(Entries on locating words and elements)
···
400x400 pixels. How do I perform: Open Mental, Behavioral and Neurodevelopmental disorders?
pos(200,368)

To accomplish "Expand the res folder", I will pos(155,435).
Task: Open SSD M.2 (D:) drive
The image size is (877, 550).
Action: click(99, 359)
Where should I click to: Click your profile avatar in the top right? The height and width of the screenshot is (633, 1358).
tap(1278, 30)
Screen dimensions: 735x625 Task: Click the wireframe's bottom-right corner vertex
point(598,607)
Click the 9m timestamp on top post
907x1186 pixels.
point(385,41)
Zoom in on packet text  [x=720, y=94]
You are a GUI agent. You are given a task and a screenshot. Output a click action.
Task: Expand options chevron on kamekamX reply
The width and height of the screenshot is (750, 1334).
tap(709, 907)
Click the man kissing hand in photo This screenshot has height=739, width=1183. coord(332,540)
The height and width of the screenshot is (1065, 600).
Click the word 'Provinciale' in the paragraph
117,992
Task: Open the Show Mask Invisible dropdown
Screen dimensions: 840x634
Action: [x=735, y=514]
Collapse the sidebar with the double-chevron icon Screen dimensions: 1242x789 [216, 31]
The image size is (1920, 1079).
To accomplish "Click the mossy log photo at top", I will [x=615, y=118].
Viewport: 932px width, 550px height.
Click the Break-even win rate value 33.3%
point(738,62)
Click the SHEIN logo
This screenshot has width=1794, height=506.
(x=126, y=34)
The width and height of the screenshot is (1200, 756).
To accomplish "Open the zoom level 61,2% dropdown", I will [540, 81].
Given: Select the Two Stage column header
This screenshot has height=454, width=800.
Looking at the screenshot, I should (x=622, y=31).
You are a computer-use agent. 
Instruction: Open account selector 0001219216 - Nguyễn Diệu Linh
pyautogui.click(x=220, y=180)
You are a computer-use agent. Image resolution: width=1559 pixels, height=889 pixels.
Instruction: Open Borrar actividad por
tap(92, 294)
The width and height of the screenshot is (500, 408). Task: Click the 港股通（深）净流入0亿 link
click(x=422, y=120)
···
• **Instructions for the task**
Copy the records above word for word, from the first line through the last.

• **Result of this exercise**
400x400 pixels. How do I perform: Open Mental, Behavioral and Neurodevelopmental disorders?
pos(200,368)

To accomplish "Expand the res folder", I will pos(155,435).
Task: Open SSD M.2 (D:) drive
The image size is (877, 550).
Action: click(99, 359)
Where should I click to: Click your profile avatar in the top right? The height and width of the screenshot is (633, 1358).
tap(1278, 30)
Screen dimensions: 735x625 Task: Click the wireframe's bottom-right corner vertex
point(598,607)
Click the 9m timestamp on top post
907x1186 pixels.
point(385,41)
Zoom in on packet text  [x=720, y=94]
You are a GUI agent. You are given a task and a screenshot. Output a click action.
Task: Expand options chevron on kamekamX reply
The width and height of the screenshot is (750, 1334).
tap(709, 907)
Click the man kissing hand in photo This screenshot has height=739, width=1183. coord(332,540)
The height and width of the screenshot is (1065, 600).
Click the word 'Provinciale' in the paragraph
117,992
Task: Open the Show Mask Invisible dropdown
Screen dimensions: 840x634
Action: [x=735, y=514]
Collapse the sidebar with the double-chevron icon Screen dimensions: 1242x789 [216, 31]
The image size is (1920, 1079).
To accomplish "Click the mossy log photo at top", I will [x=615, y=118].
Viewport: 932px width, 550px height.
Click the Break-even win rate value 33.3%
point(738,62)
Click the SHEIN logo
This screenshot has width=1794, height=506.
(x=126, y=34)
The width and height of the screenshot is (1200, 756).
To accomplish "Open the zoom level 61,2% dropdown", I will [540, 81].
Given: Select the Two Stage column header
This screenshot has height=454, width=800.
Looking at the screenshot, I should (x=622, y=31).
You are a computer-use agent. 
Instruction: Open account selector 0001219216 - Nguyễn Diệu Linh
pyautogui.click(x=220, y=180)
You are a computer-use agent. Image resolution: width=1559 pixels, height=889 pixels.
Instruction: Open Borrar actividad por
tap(92, 294)
The width and height of the screenshot is (500, 408). Task: Click the 港股通（深）净流入0亿 link
click(x=422, y=120)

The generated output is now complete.